**WORK TO BE COMPLETED**
Give back, unaltered, the lines from the one with "You are a computer-use" to the end of the material, omitting pictures.

**MATERIAL FOR THE TASK**
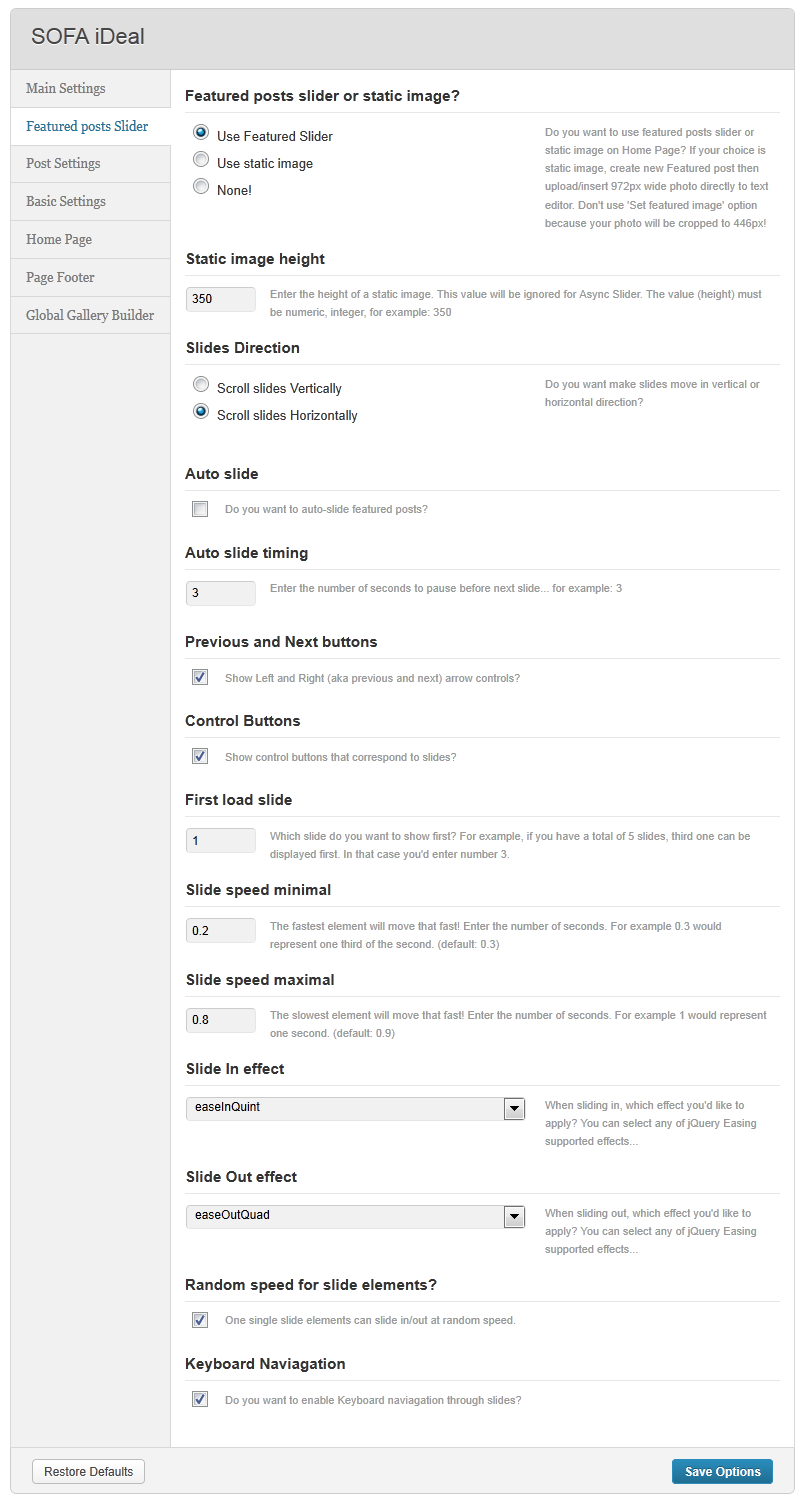
Task: Enable the Auto slide checkbox
Action: (200, 509)
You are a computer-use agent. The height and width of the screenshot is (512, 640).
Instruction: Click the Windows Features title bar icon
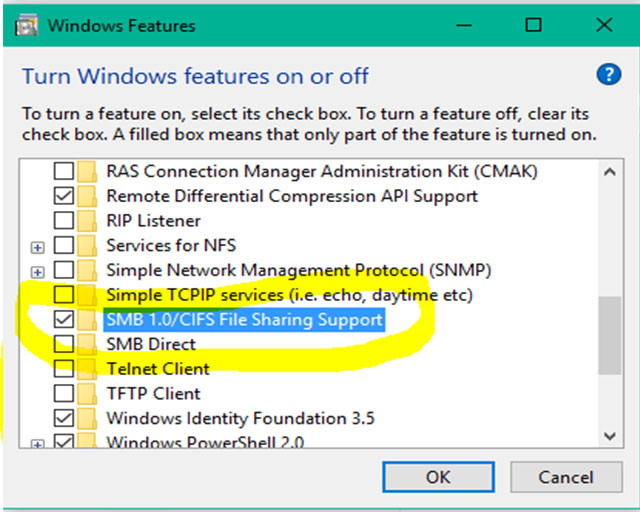(29, 24)
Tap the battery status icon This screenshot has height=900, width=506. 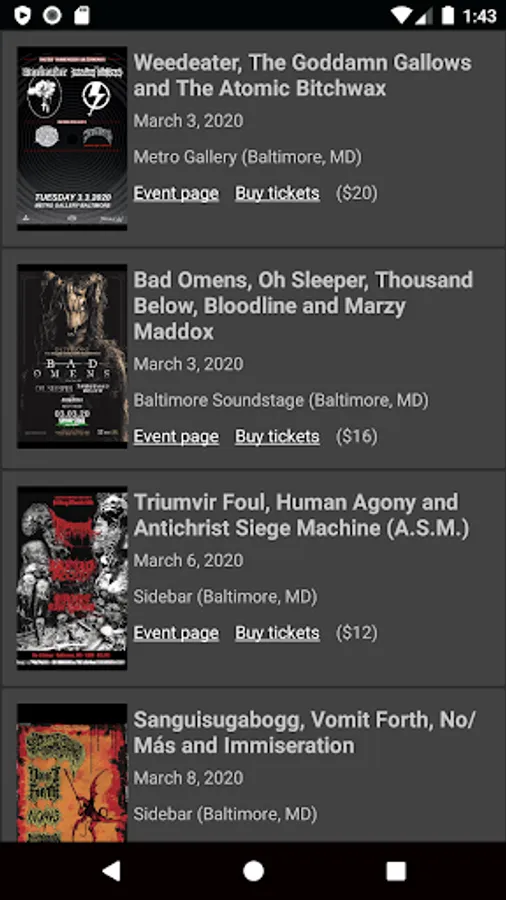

**ANSWER SECTION**
You are a computer-use agent. The height and width of the screenshot is (512, 640).
Instruction: Click the Windows Features title bar icon
(29, 24)
Tap the battery status icon This screenshot has height=900, width=506. 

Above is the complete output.